Rewrite the lines starting with the one that contains "Anmelden (931, 59)" and going on through the one that contains "Bauamt (766, 505)", both included, and give only those lines. Keep each line's wording as it is, but multiply every x and y coordinate by 0.55 and round it to a whole number, with halves rounded up.

== Input for this task ==

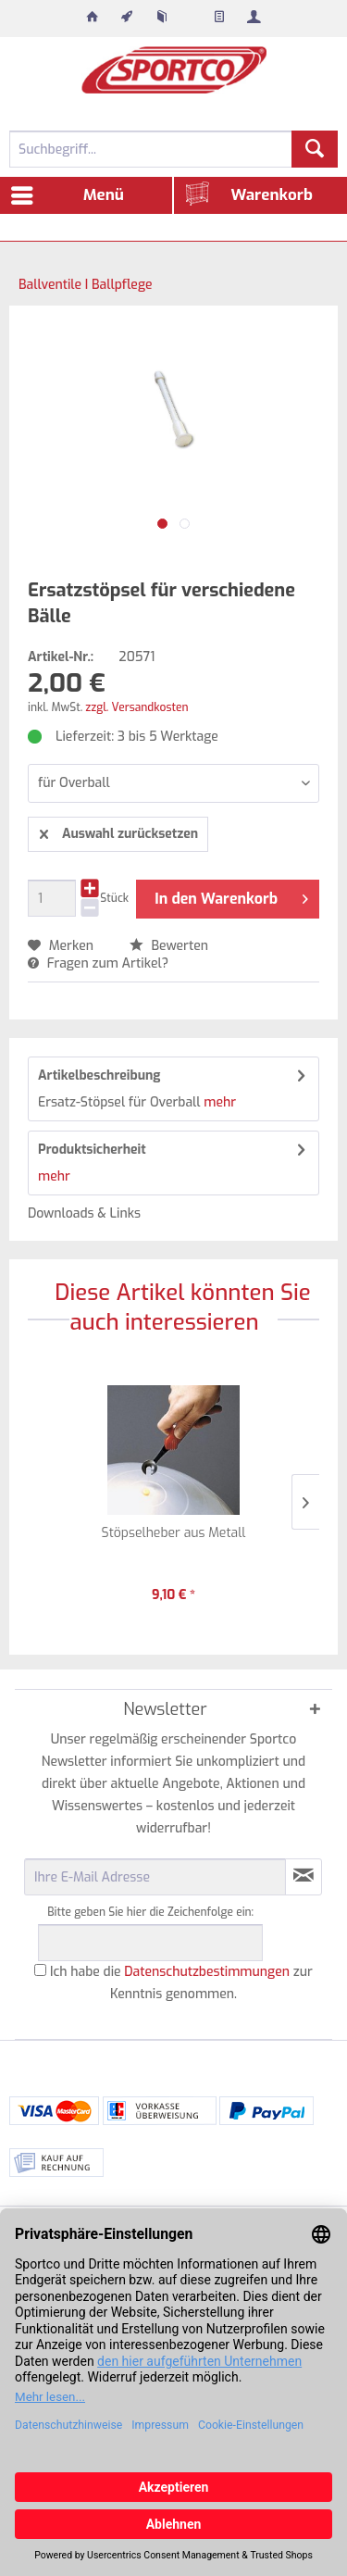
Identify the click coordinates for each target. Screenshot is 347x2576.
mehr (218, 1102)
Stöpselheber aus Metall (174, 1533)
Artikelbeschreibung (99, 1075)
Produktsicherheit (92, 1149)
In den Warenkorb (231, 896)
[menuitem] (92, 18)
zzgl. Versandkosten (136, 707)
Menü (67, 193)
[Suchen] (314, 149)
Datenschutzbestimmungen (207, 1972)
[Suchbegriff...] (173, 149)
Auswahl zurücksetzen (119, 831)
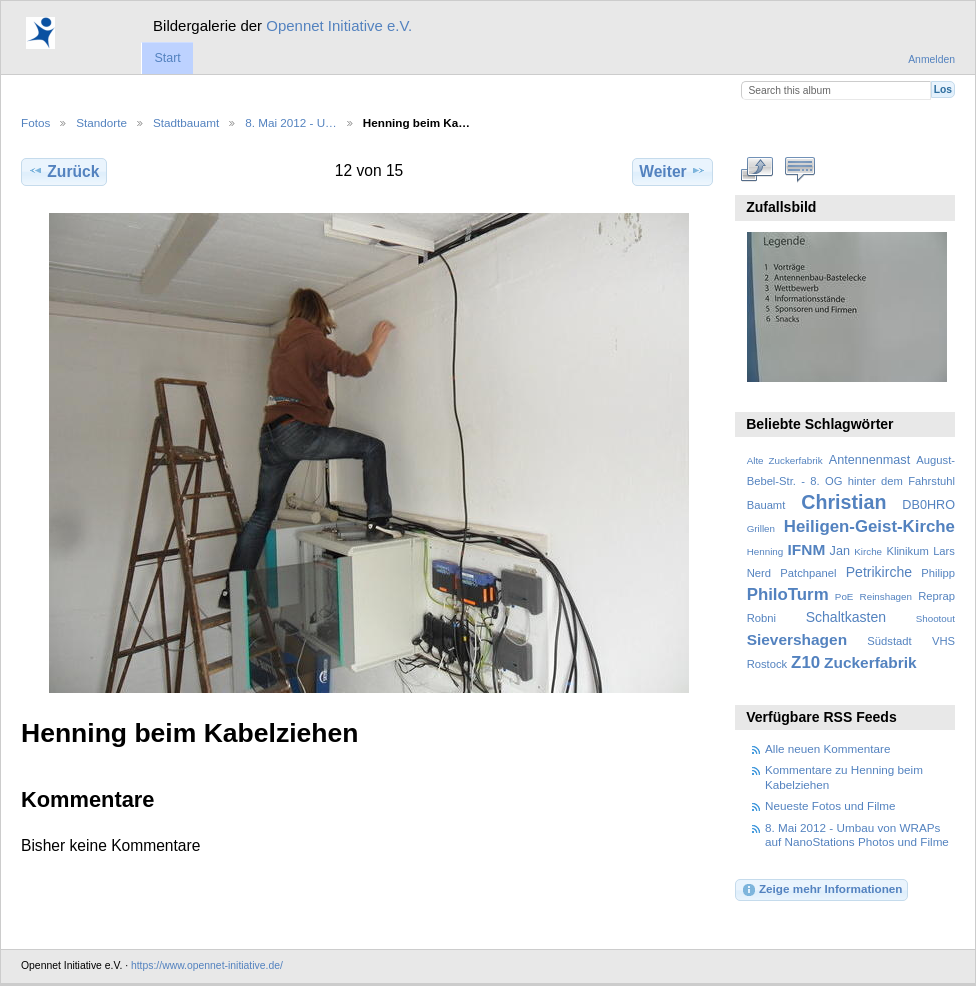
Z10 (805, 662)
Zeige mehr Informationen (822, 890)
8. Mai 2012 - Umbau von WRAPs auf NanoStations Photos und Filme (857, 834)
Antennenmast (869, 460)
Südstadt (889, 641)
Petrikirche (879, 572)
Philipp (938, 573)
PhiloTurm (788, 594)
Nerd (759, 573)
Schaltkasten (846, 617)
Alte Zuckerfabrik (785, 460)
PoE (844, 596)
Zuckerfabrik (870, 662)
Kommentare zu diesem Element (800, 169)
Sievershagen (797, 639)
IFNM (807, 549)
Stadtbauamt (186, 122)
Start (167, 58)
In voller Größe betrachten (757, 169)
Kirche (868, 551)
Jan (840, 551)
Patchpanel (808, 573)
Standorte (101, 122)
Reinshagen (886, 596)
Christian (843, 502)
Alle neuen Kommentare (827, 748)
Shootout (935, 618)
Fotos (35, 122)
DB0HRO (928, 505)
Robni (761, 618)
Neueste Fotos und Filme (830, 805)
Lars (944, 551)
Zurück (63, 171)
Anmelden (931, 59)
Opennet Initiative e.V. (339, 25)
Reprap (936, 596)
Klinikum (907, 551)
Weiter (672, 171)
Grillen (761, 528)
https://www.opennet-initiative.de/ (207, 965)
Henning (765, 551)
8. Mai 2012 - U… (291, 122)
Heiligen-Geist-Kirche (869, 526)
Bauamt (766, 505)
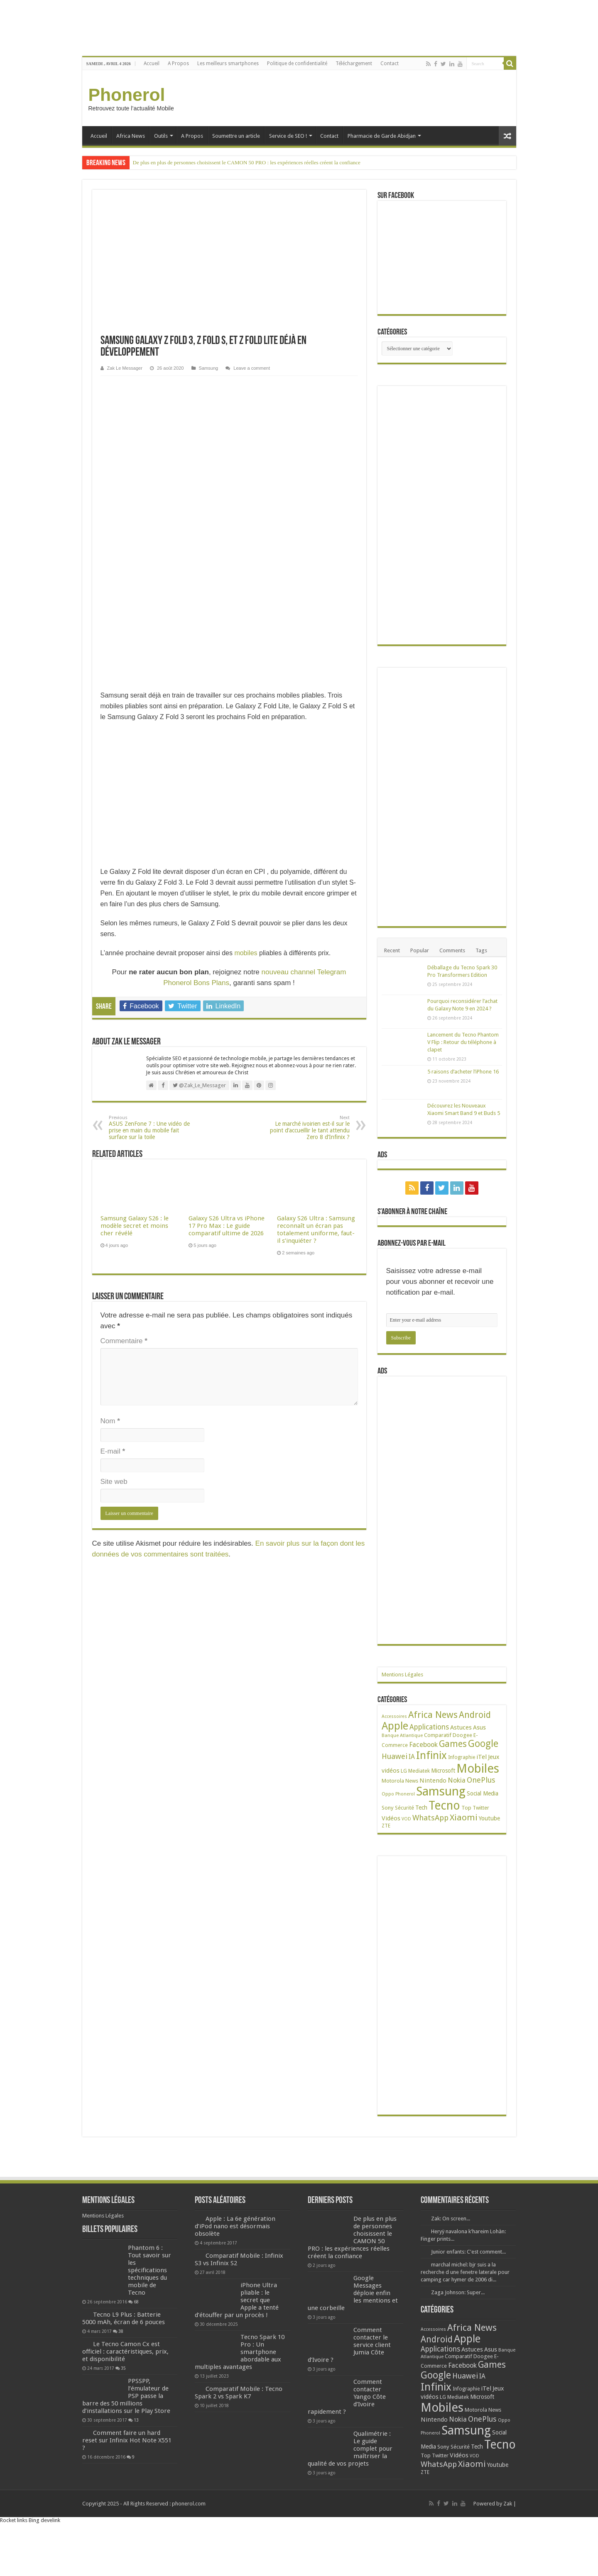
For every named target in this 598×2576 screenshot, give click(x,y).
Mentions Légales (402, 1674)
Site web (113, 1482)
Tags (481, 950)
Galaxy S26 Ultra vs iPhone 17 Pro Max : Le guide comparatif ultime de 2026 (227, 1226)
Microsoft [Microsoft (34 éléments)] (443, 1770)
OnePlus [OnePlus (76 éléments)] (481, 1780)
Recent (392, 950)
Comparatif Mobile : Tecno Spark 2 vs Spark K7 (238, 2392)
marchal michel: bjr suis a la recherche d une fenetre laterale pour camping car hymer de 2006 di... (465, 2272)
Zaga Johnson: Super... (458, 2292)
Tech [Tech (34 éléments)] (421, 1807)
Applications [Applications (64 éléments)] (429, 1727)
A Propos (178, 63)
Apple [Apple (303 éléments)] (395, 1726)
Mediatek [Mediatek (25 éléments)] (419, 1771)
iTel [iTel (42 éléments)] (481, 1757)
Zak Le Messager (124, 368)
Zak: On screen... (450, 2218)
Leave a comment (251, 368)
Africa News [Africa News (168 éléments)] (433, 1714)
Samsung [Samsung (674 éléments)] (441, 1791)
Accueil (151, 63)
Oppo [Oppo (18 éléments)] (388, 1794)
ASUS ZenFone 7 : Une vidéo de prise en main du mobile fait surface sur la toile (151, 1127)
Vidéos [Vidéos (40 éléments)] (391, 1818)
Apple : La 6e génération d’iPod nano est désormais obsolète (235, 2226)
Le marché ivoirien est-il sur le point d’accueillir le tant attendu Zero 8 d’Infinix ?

===
== Input for this task ==

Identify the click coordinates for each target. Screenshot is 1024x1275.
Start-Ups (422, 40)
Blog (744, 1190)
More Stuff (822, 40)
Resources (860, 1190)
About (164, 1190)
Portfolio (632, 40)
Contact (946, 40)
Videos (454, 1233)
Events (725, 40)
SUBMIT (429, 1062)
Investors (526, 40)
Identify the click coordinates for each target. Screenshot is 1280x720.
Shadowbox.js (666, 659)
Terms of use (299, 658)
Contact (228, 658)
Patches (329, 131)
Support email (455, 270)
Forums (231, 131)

===

Exercise response:
Anmelden (512, 32)
Opennet Initiative e.V. (186, 14)
Reprap (515, 328)
Klinikum (499, 303)
Weiter (370, 94)
Grillen (419, 290)
https://www.opennet-initiative.de/ (114, 531)
Henning (421, 303)
8. Mai 2012 - U… (160, 67)
Heiligen-Geist-Kirche (478, 289)
Bauamt (421, 278)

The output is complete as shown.